> **Material for this task**
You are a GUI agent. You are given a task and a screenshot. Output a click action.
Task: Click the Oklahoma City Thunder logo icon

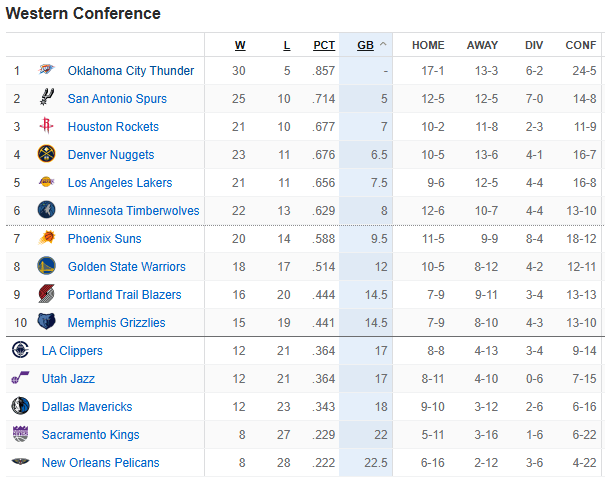click(x=47, y=71)
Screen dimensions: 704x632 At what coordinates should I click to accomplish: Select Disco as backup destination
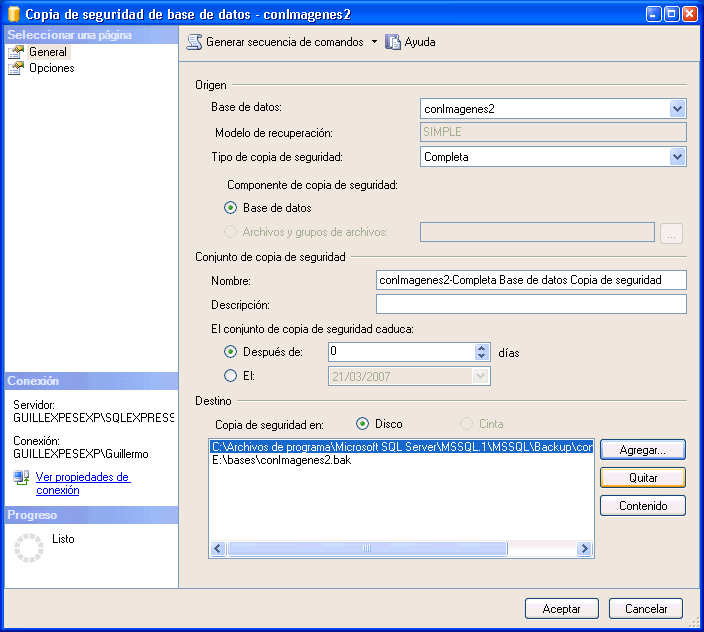(x=363, y=424)
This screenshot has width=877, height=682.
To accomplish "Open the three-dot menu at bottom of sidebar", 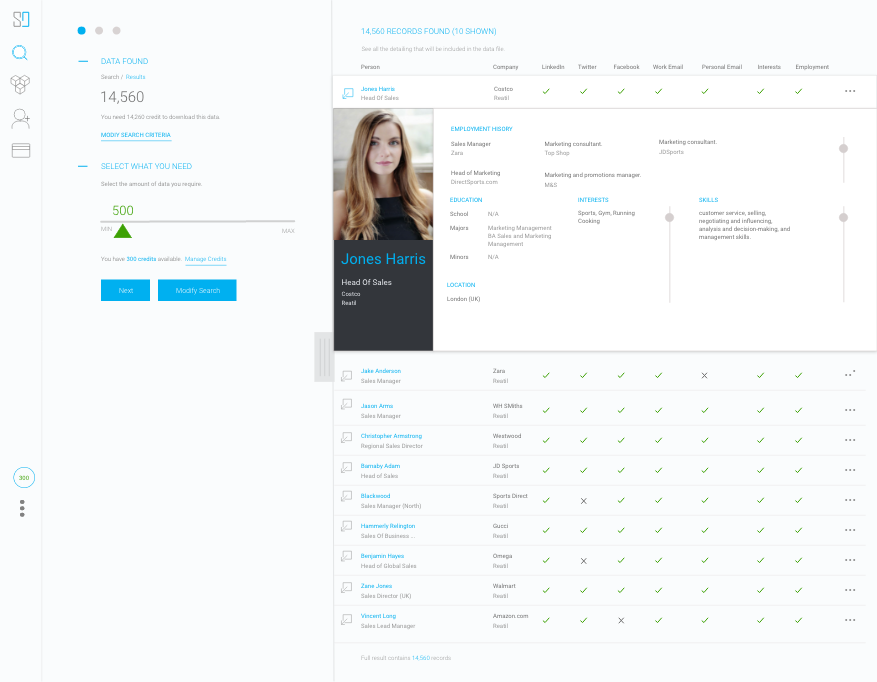I will (23, 509).
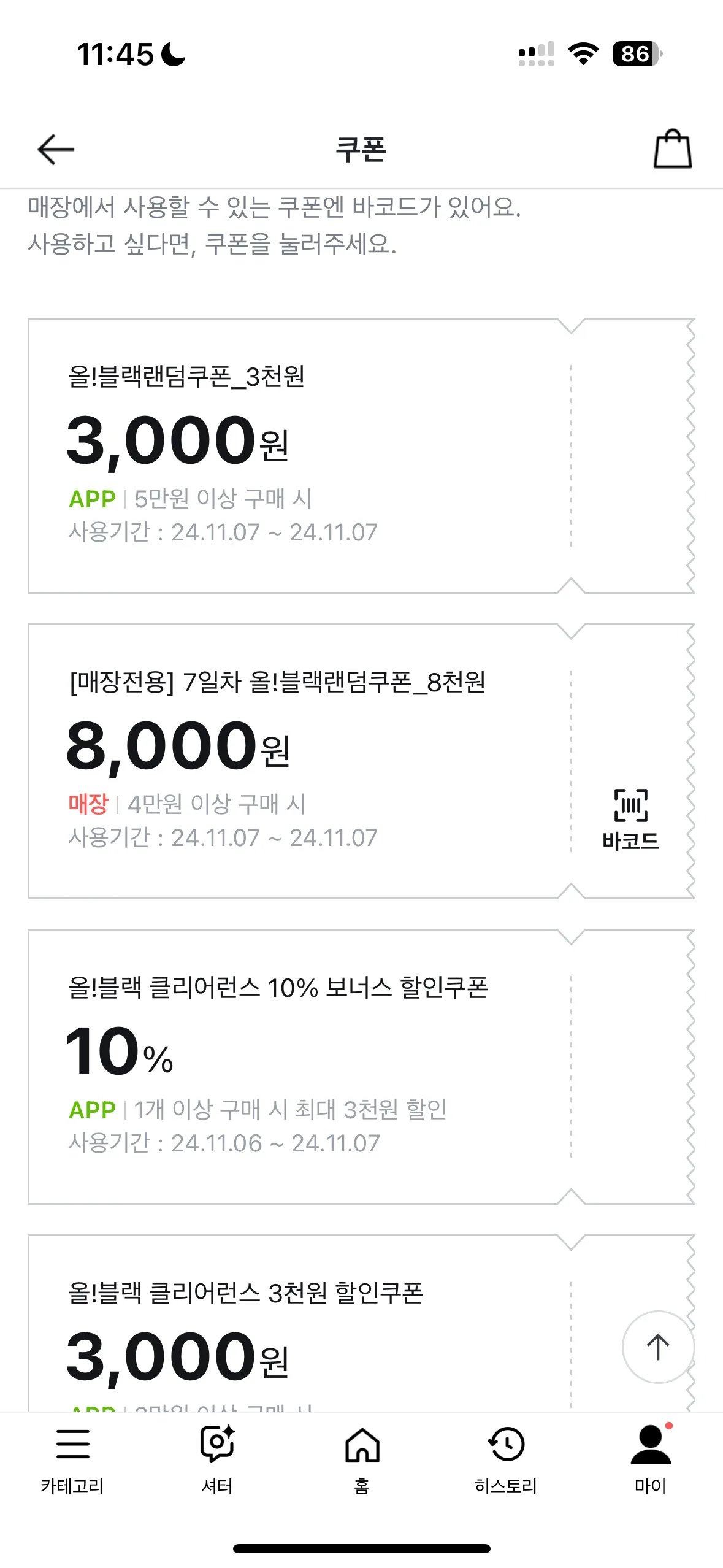This screenshot has height=1568, width=723.
Task: Go to the 홈 house icon
Action: click(362, 1445)
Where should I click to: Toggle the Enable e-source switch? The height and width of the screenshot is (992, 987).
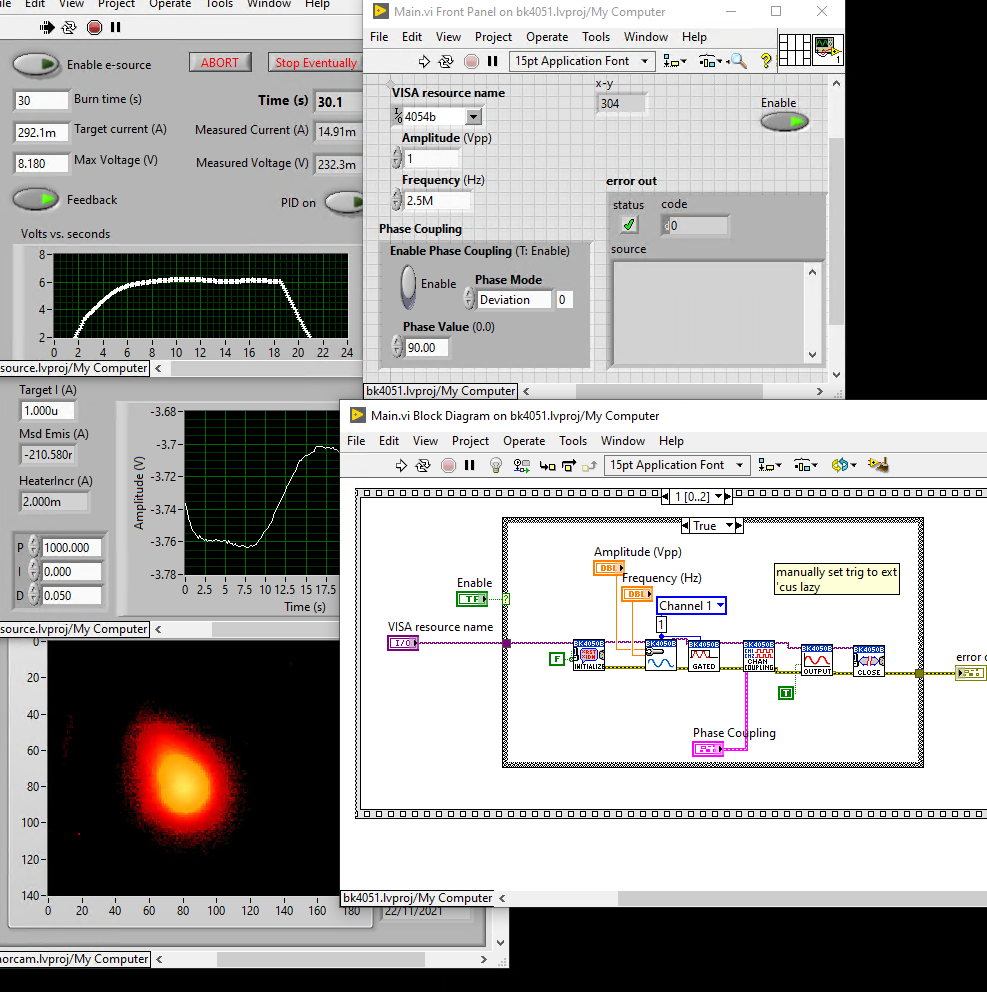(x=37, y=65)
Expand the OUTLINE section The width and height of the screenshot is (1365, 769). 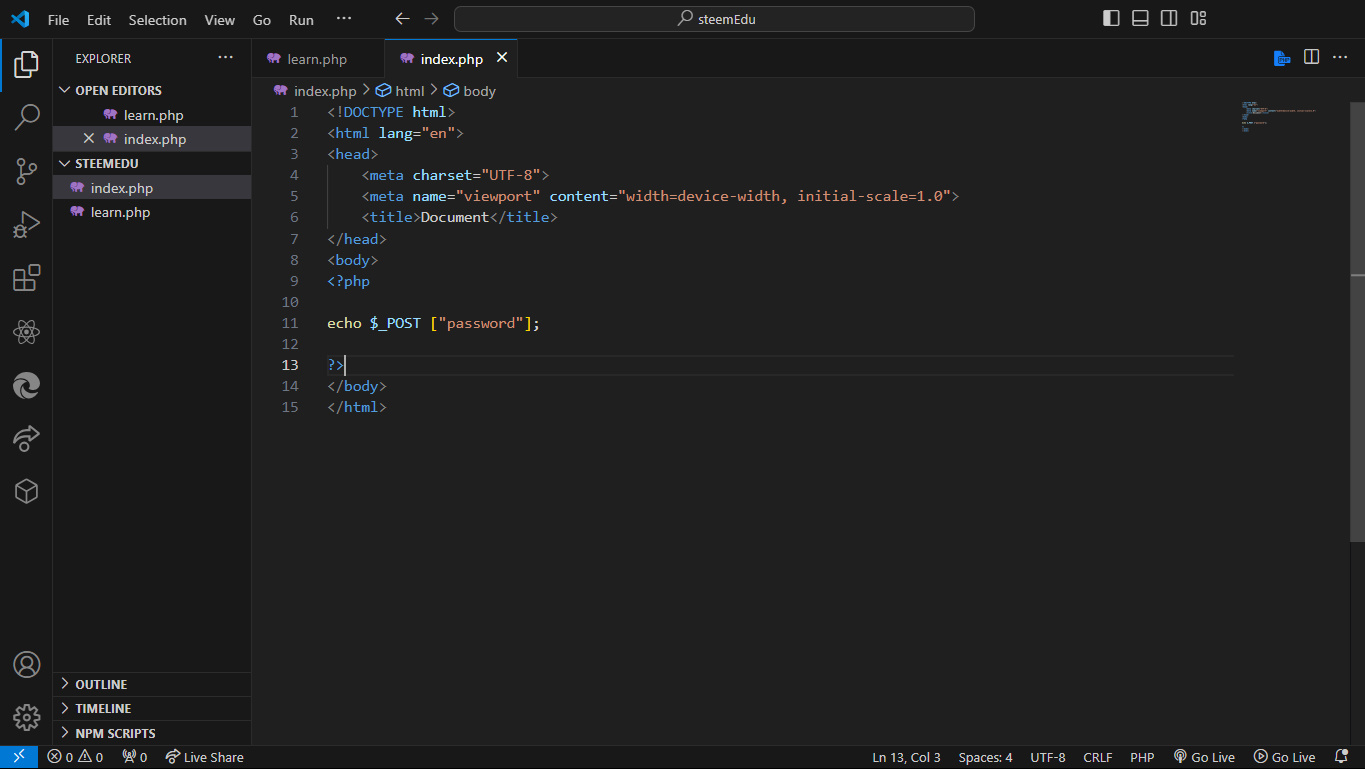pyautogui.click(x=101, y=684)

> **Task goal**
Up to and including the line that holds "This screenshot has width=877, height=682.", restate word for word each line of the records from their start, and only those lines, leaving out the pictures.

> **Problem solution**
You are a GUI agent. You are given a task and a screenshot. Output a click action.
Task: Click the Oklahoma City Thunder logo icon

click(x=47, y=71)
Screen dimensions: 704x632 At what coordinates should I click to accomplish: Select Disco as backup destination
(x=363, y=424)
This screenshot has width=877, height=682.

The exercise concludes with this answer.